Sunday, April 03, 2011

Learning Beyond the Education

Instead of identifying the kids at risk and spending even more attention and resources on them, perhaps what we need to do is identify the child prodigies among them to teach their age-peers -- which is how learning is actually done in the real world, that we are presumably preparing them for in the schools. For such prodigies in their respective fields, everything is simple and self-evident -- which are the people you would want to learn from, and not the least able adults who invariably choose "education": as a major and vocation, because then they will be the most knowledgeable person in the class -- or at least, given the authority to be, which has very little to do with real learning.

What we actually have, is an indoctrination into a system that is obviously not working -- of the old model of mass education (indoctrination), that even many of those raised in that previous generation, found alienating -- especially now, that our education tools and technology, could enable the kind of personalized and individualized learning now possible for everyone. The case in point is the child of 1 learning to use an iPad proficiently -- and even those at 99.

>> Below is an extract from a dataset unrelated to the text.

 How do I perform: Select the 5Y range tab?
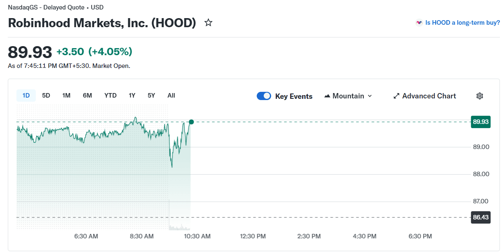151,95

The obvious problem is trying to keep all those different aptitudes and maturity together -- simply because they are the same age, when age conveys the least significant information about where that student may be -- but mass education demands they must be the same, which frustrates everyone, and serves nothing but the education industry -- because the outcomes are worse than ever. Obviously, their "solution" is not the answer.

Is there anybody today who is not learning something new each day? If they aren't, then that is the problem regardless of whether they are 1 or 99, and that is the significance of the problem and challenge -- and not whether we should put more money towards the young, or the old.

This problem of aging is now emerging as one of the challenges of these times -- which mostly, is not learning new strategies fast enough to overcome their deficiencies and challenges -- because of the present specialization and compartmentalization of learning -- as a special activity apart rom life, rather integrated and integral to it.

That is both its problem and its solution -- not creating these fragmented and mass minds that aren't always learning, because they are no longer forced to, or don't see any "future" or reason to. So the very notion of "compulsory" education is the problem -- because there is no lack of opportunities for learning.

But people, even at the youngest ages, have to be exposed to the best and brightest among them to truly know what that is about -- and not simply having adults of the poorest education and competence, force upon them what they think learning is -- when that is only indoctrination into what to think, rather than learning to think for themselves. And so we have and see these arguments that there is only one way, and no other should be allowed -- rather than a real discussion of all the possibilities, not proposed by the self-serving trade association.

That should be the province of the 21st century news agencies, and not simply, the propaganda and marketing of the status quo and powers that be, to always remain so, and further promote themselves. That is the fundamental problem of education in the US.